One comment on your study - the swizzle used by Blosc should be set by the Bits Allocated (0028,0100), and only used if this value is greater than 8. You can also do this by seeing whether byte n is is best predicted by n-1 (no blosc), n-2 (16-bit blosc), n-3 (24-bit blosc), n-4 (32-bit blosc) or n-8 ( 64-bit blosc). You can do this in a single pass through the data. For example, your us data is uchar 8-bit, and therefore a Blosc swizzle will be deleterious. I also wonder if the blosc was set to 64-bit swizzle (as pixeltype is double) for your PET data, as the blosc+zstd results for the PET images don’t look optimal to me. I assume this is how a future variant of zstd will work. Indeed, one calculate the n-back prediction in the main thread, so an optimal swizzle would only happen if needed. This would add virtually no penalty when swizzling does not help.

(Stephen Aylward) #13

I spoke with Ken Martin about updating MetaIO in VTK to use an addition 3rd party library. His comments were the following:

=========
Right now third party libs have to be mangled so be aware of that. I would suggest posting to VTK discourse and see if there is any resistance. The usual resistance would be

  • size (huge is bad)
  • portability (e.g. doesn;t compile on * which is a problem)
  • minimal added value (e.g. does the same thing as * which we already have, so why add more, we have zlib, lzma, lz4, zfp already for example)
2 Likes
(Andras Lasso) #14

Adding an option to split the data to tiles (e.g., each slice of a 3D volume could be a tile) and compress each tile independently using current zlib would allow parallel compression/decompression on many threads and would allow extraction parts the data set without requiring decompressing everything else before. It would probably fulfill all requirements of our projects.

MetaIO specification may already support this, because you can specify multiple data files for a single header.

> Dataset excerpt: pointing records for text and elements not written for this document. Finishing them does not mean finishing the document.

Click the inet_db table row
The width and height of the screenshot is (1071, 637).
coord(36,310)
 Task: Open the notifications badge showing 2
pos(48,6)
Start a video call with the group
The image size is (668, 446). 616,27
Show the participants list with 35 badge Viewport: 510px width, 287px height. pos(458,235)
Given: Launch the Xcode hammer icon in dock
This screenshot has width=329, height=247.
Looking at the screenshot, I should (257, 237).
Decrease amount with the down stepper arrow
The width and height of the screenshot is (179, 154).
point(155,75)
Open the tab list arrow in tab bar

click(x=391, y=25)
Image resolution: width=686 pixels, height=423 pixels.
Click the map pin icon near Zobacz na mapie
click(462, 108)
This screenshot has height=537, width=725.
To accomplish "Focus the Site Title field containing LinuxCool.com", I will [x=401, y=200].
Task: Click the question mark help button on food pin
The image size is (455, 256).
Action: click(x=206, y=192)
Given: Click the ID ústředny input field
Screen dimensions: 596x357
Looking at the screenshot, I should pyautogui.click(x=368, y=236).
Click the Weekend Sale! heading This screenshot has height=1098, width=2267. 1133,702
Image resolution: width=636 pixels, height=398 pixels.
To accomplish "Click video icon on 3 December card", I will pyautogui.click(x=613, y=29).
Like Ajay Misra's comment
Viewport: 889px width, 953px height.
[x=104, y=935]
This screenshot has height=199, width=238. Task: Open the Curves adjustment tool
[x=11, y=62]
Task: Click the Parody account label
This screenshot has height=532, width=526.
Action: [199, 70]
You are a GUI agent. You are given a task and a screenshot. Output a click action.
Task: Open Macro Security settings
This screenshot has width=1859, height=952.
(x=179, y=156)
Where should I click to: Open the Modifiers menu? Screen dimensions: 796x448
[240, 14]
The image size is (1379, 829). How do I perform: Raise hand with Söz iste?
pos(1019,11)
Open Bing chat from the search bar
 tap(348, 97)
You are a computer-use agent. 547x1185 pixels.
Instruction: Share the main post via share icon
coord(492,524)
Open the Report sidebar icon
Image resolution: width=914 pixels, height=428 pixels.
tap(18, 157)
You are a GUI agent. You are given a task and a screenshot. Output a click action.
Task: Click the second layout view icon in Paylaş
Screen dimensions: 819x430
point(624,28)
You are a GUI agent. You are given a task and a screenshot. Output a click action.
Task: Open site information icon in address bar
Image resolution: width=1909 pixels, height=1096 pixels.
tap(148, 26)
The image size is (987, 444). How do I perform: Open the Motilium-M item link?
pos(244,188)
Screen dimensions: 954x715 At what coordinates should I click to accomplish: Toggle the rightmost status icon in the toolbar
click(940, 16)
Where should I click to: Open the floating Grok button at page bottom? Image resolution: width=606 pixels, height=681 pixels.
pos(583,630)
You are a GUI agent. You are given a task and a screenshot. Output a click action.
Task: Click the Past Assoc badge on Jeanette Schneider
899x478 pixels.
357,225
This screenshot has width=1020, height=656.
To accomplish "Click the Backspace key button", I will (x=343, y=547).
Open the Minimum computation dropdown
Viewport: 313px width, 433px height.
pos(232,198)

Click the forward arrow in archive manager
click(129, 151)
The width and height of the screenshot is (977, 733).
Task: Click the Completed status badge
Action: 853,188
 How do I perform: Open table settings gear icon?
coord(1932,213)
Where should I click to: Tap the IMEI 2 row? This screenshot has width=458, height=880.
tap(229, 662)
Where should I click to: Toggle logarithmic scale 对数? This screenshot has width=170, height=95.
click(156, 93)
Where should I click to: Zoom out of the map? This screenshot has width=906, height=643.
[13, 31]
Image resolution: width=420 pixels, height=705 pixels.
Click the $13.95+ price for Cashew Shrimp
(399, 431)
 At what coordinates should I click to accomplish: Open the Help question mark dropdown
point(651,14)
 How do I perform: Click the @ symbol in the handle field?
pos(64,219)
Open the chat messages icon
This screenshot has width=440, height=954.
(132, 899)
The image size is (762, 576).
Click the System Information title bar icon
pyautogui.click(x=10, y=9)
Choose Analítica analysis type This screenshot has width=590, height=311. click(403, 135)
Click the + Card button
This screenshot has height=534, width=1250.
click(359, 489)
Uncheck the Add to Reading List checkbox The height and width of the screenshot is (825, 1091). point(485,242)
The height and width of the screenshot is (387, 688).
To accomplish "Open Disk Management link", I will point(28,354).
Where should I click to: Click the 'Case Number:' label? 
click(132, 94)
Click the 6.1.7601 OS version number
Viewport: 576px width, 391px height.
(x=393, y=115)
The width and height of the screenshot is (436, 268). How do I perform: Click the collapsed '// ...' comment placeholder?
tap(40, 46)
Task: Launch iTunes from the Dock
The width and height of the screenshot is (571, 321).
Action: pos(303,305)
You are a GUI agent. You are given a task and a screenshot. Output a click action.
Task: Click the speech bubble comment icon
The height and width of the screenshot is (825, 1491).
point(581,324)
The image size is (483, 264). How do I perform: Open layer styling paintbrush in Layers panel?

It would be great if we could focus all our efforts on one research image file format (nrrd, nifti, metaio,…?). Implementing the same features in several file formats and maintain converters between them is a lot of unnecessary work.

(Bradley Lowekamp) #15

Here is the PR for this improvement:

The CompressionLevel is mostly straight forward. With the caveat: some compression algos have the range 0-100, while others have 0-9 (deflate/zlib based). In this implementation I choose to have each ImageIO define a max. This preserves compatibility, at the expense of not having a consistent range.

1 Like